# Drop Checker & 4dKH Solution?



## Superman (10 May 2008)

I got one through the post along with some 4dKH solution.

In the instructions for the drop checker it didn't mention adding the 4dKH solution, but today reading George's artical in PFK, it says to add some along with the reagent.

So, have I gone wrong?


----------



## Ed Seeley (10 May 2008)

You use the 4dKH solution instead of the tank water that is usually recommended in the instructions to most drop checkers.  So you add 4dKH solution and the pH reagent to your drop checker.


----------



## Superman (10 May 2008)

Ah ok. Will do next time.


----------



## Superman (13 May 2008)

Hmm it's been two days now since my water change and using the method mentioned above.

The colour has remained at yellow when my bubble rate has remained at the same level.

I guess that the water change lowered the CO2, but would of thought that it would of caught up?


----------



## Dan Crawford (13 May 2008)

Here you go pal, follow these instructions and if your still having problems then ask a again   
http://www.ukaps.org/drop-checker.htm


----------



## Superman (13 May 2008)

Oh dog doo, the yellow shows too much CO2.

I got it the wrong way round, I've been adding too much. Turned down the bubble rate doh!


----------



## LondonDragon (14 May 2008)

I was going to mention that on your journal! From your diffusor it looks like you are flooding it 
Won't last you very long at that rate, the plants will thank you for it, but at that rate you need to keep dosing those ferts pretty high or you will have algea issue


----------



## Superman (14 May 2008)

LondonDragon said:
			
		

> I was going to mention that on your journal! From your diffusor it looks like you are flooding it
> Won't last you very long at that rate, the plants will thank you for it, but at that rate you need to keep dosing those ferts pretty high or you will have algea issue



Think it's just taking time for me to get the right injection of CO2 into the tank.

Think those bubbles showed from when it just turned on and loads of bubbles were pushed through at the start.

It's a shame that I've not had a full day to keep checking the drop checker and the bubble counter, as I'm always out at the weekend doing games.


----------



## LondonDragon (14 May 2008)

Just do small adjustements at a time, its takes a while for the bubble rate to be accurate, at least 10 minutes, and the colour of the drop checker takes even longer, from what I read can take up to 2/3 hours (correct me if I am wrong).
I have a bubble counter, but the bubble are so tiny I can't really count them properly, so I just go by the drop checker and the plant health overall


----------



## Superman (14 May 2008)

LondonDragon said:
			
		

> Just do small adjustements at a time, its takes a while for the bubble rate to be accurate, at least 10 minutes, and the colour of the drop checker takes even longer, from what I read can take up to 2/3 hours (correct me if I am wrong).
> I have a bubble counter, but the bubble are so tiny I can't really count them properly, so I just go by the drop checker and the plant health overall



Could be then that my bubbles are rather large!


----------



## LondonDragon (14 May 2008)

Superman said:
			
		

> Could be then that my bubbles are rather large!
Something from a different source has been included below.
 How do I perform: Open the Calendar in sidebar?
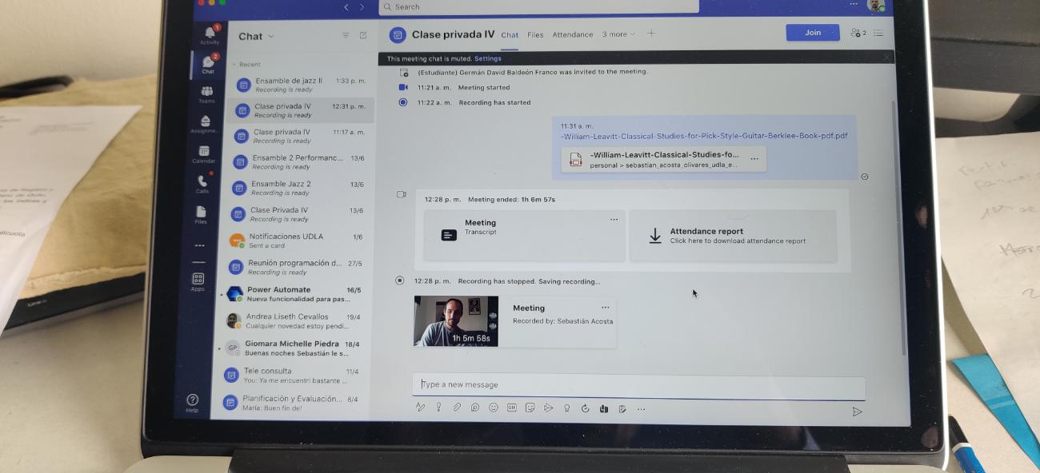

Don't concentrate a lot on the bubble rate, concentrate more on the drop checker and its green colour 
There are lot of different bubble counters out there and its difficult to say what is the right bubble rate.


----------



## Superman (15 May 2008)

I turned down my bubble rate last night and it was going at about 1 per 2 or 3 seconds. To be honest, it looked as though it was off!

My drop checker was still yellow this morning, my water must of been like lemonade!   

Best get looking for a Co2 FE


----------



## LondonDragon (15 May 2008)

Superman said:
			
		

> Best get looking for a Co2 FE


Speak to Dan, Â£15 plus postage for a 2kg bottle! I might get one of this off him also.


----------



## Superman (19 May 2008)

Please note I'm a total numpty!

I was using the wrong reagent bottle for the drop checker. I was using a kH test! So no wonder it was always yellow with the 4dKH solution!

So just changed it to use the proper stuff.

I feel such an idiot!


----------



## ulster exile (19 May 2008)

I can't believe you just admitted that.  I'd have swore blind that black was white if it came down to it


----------



## Superman (19 May 2008)

ulster exile said:
			
		

> I can't believe you just admitted that.  I'd have swore blind that black was white if it came down to it



I don't mind owning up to my errors. It's blue at the minute, guess it'll take a while to take the reading. Will have a look at it in the morning.


----------



## Superman (21 May 2008)

Yay, light green.  8)


----------